1 août 2014
Le protocole pour détecter les cellules autoréactives T CD4 dans le cerveau et le cœur par coloration directe avec les grands complexes dextramers d'histocompatibilité de classe II a été décrite dans le présent rapport. Pour une analyse complète, une méthode fiable pour énumérer les fréquences de cellules T CD4 + spécifiques de l'antigène in situ est également conçu.
L'objectif général de cette procédure est de détecter les lymphocytes T autoréactifs avec un haut degré de spécificité à l'aide de multimères Dextramère de classe II du CMH. Dans cette vidéo, les cellules cérébrales sont prélevées à partir du cerveau d'une souris atteinte d'encéphalomyélite auto-immune expérimentale induite par la protéine protéolipidique de la myéline. Cette étape est réalisée en prélevant d'abord soigneusement les tissus et en préparant les blocs d'AROS.
La deuxième étape consiste à découper le tissu inclus en aros en sections de 200 micromètres d'épaisseur à l'aide d'un viome. Les sections sont ensuite transférées dans des chambres à tissus placées dans une plaque de 24 puits, où elles sont colorées et fixées. L'étape finale consiste à monter les sections de tissu sur des lames de microscope.
En fin de compte, la microscopie confocale est utilisée pour montrer les cellules liées aux trimères de dextramère et à l'anticorps CD quatre.
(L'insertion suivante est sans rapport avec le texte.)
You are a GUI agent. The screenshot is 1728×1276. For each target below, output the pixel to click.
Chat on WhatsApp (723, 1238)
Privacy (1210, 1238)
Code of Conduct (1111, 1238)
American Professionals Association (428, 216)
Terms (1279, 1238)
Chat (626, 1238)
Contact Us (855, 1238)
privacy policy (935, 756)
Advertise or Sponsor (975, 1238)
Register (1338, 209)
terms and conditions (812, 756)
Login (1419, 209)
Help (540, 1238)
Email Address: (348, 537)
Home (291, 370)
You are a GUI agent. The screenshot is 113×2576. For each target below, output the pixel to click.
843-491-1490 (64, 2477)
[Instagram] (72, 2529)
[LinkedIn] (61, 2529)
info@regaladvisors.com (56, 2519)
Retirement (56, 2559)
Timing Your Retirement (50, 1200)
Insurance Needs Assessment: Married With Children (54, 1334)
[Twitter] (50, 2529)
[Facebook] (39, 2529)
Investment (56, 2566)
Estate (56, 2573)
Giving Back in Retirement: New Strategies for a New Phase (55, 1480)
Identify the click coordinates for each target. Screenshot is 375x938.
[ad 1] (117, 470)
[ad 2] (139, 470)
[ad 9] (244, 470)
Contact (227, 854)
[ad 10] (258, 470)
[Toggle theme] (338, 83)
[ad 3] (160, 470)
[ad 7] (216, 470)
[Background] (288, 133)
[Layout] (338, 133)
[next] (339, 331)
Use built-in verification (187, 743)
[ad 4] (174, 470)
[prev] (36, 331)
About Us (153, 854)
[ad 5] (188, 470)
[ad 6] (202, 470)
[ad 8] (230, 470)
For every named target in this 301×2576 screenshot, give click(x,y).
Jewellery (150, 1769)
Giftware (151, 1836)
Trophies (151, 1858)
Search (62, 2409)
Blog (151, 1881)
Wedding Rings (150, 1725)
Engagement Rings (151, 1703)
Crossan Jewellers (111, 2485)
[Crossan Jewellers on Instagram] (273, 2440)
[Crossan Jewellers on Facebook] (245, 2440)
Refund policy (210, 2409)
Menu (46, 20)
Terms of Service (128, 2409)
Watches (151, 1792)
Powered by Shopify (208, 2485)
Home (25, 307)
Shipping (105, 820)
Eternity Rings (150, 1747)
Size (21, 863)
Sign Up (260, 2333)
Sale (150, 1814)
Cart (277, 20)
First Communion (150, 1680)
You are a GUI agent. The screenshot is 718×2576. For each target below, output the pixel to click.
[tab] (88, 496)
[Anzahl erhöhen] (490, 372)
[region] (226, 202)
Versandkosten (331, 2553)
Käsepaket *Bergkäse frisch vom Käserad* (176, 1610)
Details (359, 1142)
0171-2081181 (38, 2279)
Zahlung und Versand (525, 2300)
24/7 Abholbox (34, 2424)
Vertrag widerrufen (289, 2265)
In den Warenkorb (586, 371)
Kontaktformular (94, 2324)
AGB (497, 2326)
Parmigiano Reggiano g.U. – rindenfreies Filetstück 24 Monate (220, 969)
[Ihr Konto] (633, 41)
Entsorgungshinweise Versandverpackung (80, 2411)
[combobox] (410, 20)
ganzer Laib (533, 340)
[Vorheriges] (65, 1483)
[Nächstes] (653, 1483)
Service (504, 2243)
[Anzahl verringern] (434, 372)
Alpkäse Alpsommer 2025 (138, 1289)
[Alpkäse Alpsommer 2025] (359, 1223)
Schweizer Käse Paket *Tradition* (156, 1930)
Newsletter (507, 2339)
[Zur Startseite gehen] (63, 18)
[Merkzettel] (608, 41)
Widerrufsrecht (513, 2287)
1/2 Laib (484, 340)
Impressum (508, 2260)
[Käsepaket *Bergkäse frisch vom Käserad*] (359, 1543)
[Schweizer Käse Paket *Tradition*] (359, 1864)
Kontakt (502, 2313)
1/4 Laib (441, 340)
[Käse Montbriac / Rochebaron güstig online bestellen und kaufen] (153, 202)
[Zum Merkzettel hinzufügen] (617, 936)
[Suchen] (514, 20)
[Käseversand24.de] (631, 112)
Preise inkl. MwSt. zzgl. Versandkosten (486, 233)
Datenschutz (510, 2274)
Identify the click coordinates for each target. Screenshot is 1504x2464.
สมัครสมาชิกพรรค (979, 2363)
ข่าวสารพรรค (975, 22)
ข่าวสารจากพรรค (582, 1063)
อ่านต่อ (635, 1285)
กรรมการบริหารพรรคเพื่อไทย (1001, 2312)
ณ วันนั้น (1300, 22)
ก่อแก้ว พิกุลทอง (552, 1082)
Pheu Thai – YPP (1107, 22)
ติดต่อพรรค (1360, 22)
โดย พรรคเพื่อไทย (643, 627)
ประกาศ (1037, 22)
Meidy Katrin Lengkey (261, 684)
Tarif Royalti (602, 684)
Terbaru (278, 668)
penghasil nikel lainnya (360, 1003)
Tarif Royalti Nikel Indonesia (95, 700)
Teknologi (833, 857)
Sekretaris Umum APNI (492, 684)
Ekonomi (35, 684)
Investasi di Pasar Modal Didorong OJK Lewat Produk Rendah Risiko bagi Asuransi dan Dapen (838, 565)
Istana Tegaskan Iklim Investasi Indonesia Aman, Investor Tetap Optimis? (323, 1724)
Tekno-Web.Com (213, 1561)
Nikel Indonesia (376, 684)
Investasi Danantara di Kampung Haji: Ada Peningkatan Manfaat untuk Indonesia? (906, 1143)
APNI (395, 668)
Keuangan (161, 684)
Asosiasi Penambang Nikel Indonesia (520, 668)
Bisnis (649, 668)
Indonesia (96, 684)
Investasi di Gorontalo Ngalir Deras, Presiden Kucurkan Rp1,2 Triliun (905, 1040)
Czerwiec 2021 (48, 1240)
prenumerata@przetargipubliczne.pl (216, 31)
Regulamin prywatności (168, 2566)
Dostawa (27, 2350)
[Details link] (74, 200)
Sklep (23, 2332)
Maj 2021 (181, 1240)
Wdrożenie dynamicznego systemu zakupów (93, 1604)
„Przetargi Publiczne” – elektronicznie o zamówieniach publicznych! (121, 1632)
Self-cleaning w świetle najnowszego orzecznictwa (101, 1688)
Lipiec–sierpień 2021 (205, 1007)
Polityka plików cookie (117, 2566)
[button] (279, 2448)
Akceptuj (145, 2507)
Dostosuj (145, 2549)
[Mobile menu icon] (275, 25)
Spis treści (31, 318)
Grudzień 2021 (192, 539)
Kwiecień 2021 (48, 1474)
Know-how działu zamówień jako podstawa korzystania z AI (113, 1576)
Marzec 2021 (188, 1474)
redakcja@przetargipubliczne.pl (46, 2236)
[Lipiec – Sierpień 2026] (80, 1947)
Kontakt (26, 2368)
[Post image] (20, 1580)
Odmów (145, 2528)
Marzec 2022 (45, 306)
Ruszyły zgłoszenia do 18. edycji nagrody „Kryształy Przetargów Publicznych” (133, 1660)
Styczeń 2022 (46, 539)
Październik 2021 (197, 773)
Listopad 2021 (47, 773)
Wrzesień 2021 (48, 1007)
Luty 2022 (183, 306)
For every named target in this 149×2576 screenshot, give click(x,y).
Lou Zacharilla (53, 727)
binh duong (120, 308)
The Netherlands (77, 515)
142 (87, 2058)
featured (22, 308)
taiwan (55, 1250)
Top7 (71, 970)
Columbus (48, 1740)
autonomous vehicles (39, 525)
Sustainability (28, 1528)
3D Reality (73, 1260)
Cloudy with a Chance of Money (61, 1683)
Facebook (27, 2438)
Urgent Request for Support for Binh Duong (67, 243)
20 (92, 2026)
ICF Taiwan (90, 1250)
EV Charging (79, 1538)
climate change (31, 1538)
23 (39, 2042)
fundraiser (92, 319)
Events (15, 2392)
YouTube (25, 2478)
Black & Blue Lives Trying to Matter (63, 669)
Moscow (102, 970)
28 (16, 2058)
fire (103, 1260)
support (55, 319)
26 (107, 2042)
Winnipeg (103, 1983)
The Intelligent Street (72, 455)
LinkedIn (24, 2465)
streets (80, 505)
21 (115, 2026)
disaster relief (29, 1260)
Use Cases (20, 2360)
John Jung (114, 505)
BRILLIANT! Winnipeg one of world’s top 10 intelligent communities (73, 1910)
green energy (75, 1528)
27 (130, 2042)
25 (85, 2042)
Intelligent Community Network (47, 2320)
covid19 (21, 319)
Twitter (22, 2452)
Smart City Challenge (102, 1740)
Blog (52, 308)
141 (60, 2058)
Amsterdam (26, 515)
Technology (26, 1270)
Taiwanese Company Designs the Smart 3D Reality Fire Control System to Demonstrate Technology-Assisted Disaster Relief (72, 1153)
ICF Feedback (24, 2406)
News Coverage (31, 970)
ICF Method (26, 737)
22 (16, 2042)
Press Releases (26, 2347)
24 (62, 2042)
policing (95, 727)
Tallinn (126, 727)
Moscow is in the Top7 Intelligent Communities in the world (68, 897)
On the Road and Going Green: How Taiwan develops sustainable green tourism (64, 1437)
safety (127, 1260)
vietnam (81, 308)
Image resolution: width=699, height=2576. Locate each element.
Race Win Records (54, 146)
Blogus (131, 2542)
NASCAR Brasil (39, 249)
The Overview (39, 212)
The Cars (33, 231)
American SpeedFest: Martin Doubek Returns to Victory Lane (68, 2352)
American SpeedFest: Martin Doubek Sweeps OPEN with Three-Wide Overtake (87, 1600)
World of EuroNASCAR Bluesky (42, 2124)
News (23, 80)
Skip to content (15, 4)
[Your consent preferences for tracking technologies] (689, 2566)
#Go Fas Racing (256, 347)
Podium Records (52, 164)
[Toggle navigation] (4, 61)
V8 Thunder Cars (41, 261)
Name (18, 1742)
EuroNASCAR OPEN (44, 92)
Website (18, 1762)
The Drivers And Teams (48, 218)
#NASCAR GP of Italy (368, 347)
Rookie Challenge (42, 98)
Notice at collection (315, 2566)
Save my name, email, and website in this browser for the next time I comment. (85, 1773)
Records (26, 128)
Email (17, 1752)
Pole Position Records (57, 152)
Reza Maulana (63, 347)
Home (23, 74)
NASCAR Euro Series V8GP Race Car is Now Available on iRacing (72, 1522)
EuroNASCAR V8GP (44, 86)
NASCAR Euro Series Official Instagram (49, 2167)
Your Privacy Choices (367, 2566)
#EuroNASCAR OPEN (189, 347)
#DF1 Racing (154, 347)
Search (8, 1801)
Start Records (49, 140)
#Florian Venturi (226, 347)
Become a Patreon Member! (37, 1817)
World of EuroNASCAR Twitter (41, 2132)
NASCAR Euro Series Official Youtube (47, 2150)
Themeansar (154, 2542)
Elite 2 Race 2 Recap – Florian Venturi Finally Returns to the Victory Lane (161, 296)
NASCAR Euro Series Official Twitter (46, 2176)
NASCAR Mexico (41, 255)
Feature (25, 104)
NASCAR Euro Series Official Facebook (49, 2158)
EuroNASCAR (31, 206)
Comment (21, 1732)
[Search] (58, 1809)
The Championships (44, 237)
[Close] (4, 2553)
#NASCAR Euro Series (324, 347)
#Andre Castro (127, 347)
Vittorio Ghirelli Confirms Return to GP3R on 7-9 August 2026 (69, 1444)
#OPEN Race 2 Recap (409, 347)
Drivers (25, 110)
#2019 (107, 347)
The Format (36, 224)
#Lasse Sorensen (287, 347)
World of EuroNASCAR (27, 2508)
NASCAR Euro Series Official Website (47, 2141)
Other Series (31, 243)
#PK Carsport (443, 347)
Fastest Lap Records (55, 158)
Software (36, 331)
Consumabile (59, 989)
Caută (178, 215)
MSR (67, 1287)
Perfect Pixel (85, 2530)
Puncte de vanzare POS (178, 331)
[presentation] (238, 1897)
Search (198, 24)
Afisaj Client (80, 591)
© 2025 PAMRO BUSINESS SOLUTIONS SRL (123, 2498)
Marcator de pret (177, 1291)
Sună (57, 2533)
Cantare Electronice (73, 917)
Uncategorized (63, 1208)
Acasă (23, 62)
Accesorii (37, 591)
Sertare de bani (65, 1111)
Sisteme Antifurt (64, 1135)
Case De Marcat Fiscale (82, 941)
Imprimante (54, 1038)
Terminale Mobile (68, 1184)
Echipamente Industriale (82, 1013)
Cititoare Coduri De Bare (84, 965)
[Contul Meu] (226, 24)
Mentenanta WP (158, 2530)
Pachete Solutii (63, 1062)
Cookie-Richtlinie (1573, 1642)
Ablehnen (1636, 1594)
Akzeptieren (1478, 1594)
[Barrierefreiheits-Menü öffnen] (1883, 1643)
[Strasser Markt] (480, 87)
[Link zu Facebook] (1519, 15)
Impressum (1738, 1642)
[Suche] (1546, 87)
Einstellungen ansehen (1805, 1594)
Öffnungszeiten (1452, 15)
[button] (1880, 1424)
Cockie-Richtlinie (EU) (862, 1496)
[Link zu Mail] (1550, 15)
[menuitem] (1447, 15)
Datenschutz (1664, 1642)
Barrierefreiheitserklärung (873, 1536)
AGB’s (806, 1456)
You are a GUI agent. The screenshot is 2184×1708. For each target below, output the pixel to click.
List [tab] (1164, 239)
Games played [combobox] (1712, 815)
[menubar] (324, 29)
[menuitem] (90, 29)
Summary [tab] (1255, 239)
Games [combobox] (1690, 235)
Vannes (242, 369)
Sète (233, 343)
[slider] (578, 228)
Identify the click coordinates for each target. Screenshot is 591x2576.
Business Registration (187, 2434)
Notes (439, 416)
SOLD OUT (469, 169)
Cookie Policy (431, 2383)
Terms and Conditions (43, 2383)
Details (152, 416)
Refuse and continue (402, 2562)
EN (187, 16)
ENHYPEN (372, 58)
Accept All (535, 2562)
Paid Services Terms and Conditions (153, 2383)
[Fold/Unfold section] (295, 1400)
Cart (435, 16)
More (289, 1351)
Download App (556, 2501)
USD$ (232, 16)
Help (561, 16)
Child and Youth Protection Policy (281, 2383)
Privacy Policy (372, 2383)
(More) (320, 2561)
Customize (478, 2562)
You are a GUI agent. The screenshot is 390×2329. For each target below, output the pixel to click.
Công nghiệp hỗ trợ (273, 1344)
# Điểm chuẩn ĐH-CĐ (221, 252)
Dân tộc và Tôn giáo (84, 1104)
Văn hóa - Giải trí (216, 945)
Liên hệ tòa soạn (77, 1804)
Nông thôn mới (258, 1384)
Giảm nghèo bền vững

Nous avons conçu cette idée pour la première fois lorsque nous avons démontré que les récepteurs de dextramère de classe MHC deux étaient plus sensibles que les tétramères conventionnels de classe MHC deux pour la détection des cellules T CD quatre autoréactives spécifiques de l'antigène. Généralement, les personnes novices dans cette méthode éprouveront des difficultés, car la section de tissus frais et leur manipulation sont assez délicates.
La démonstration visuelle de cette méthode est essentielle, car les étapes de sectionnement, de montage et d'analyse sont difficiles à apprendre en raison de leur délicatesse. En plus de Ting, deux chercheurs postdoctoraux, Chandy et Aaron de mon équipe, ainsi que Christian du laboratoire du Dr. Zoe, démontreront cette procédure. Après l'euthanasie de souris atteintes d'encéphalomyélite auto-immune expérimentale, ou EAE, extraire le crâne en découpant le crâne de manière circulaire à l’aide de ciseaux courbes, puis retourner soigneusement les os du crâne avec une pince. Prélever le cerveau par dissection émoussée à l’aide d’un scalpel propre.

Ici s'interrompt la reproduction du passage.